TASK INSTRUCTIONS:
Only what runs from the line with "Where should I" to the end of the data should appear in the answer, exactly as written and without pictures.

DATA FOR THIS TASK:
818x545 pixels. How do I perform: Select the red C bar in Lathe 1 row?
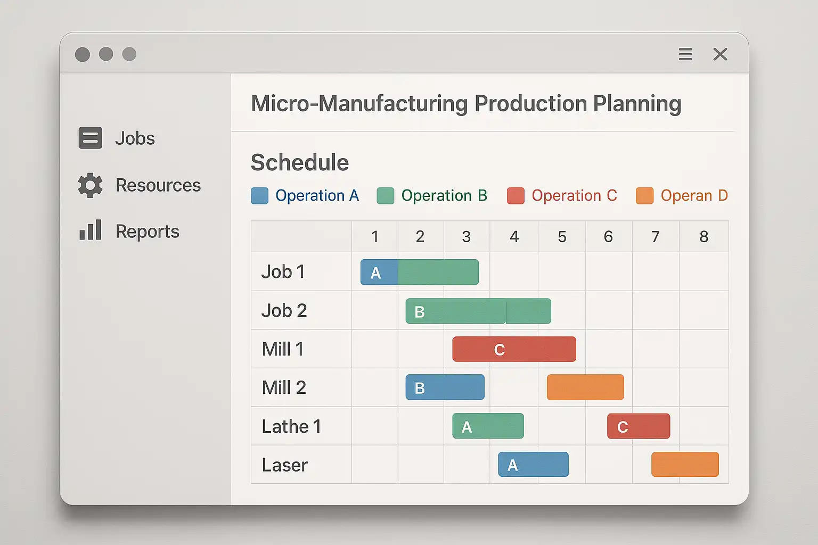[x=638, y=426]
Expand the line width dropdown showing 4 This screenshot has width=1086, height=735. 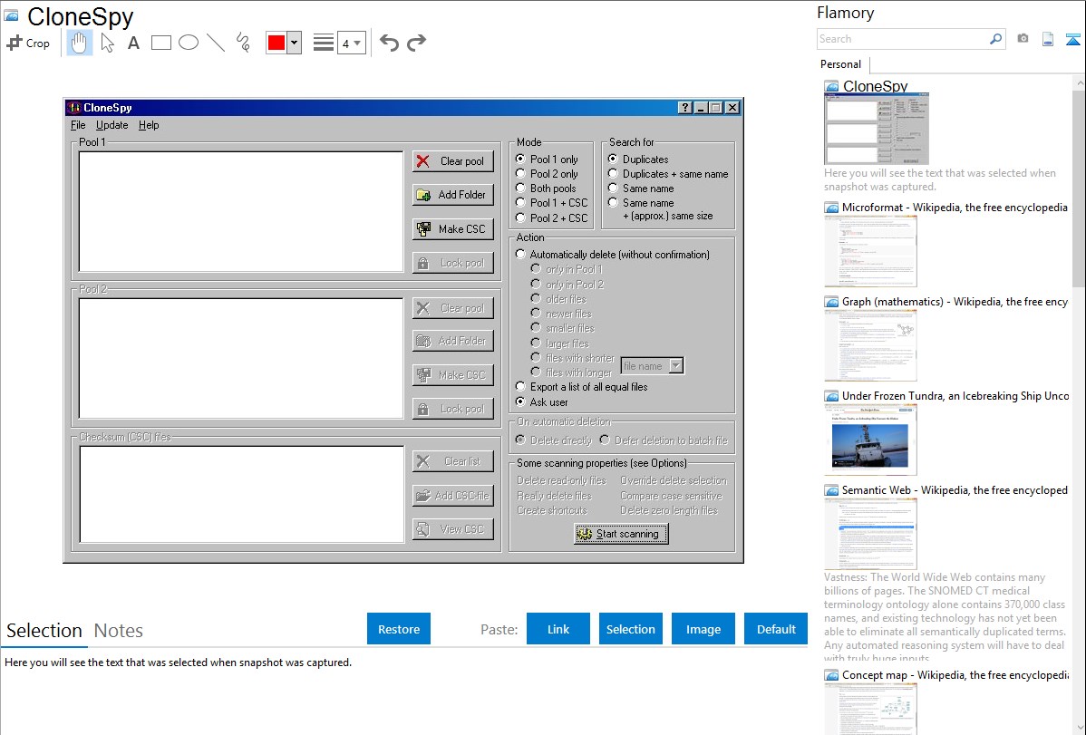(351, 43)
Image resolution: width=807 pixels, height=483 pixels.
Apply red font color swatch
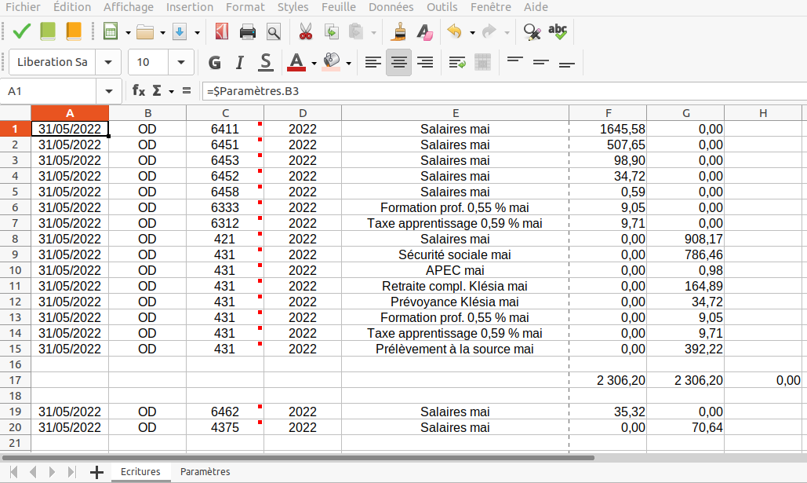(296, 62)
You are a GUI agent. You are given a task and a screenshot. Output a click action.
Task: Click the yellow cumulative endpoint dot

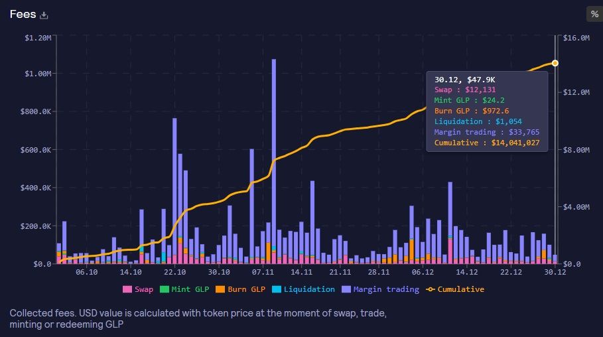point(555,63)
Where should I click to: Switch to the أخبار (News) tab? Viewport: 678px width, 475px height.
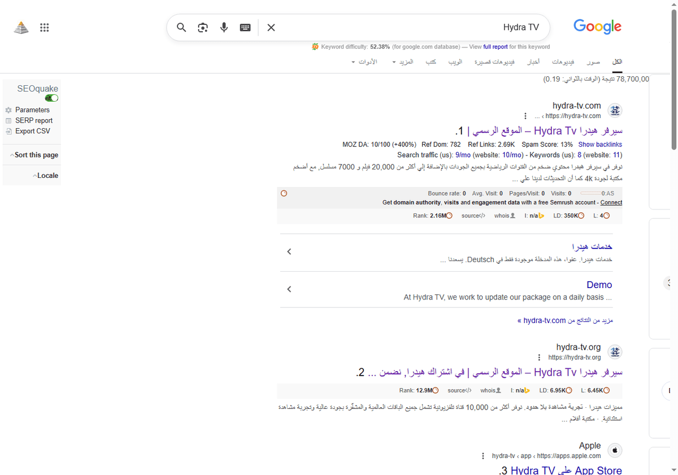pyautogui.click(x=533, y=62)
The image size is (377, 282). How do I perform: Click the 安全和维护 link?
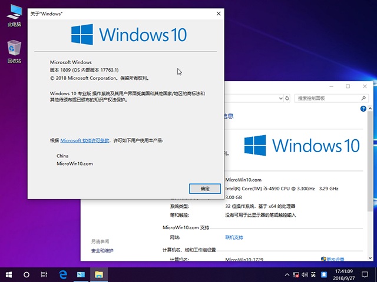pyautogui.click(x=103, y=251)

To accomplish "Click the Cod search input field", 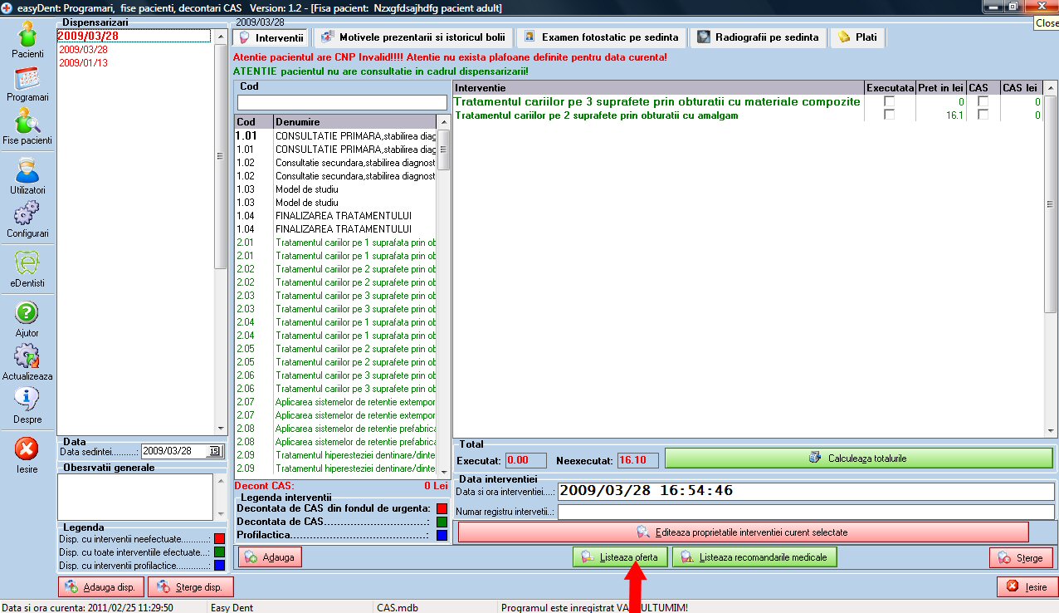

EXERCISE OUTPUT:
Where should I click to: Switch to the أخبار (News) tab? Viewport: 678px width, 475px height.
pyautogui.click(x=533, y=62)
The image size is (377, 282). How do I perform: Click the 安全和维护 link?
pyautogui.click(x=103, y=251)

To accomplish "Click the Cod search input field", 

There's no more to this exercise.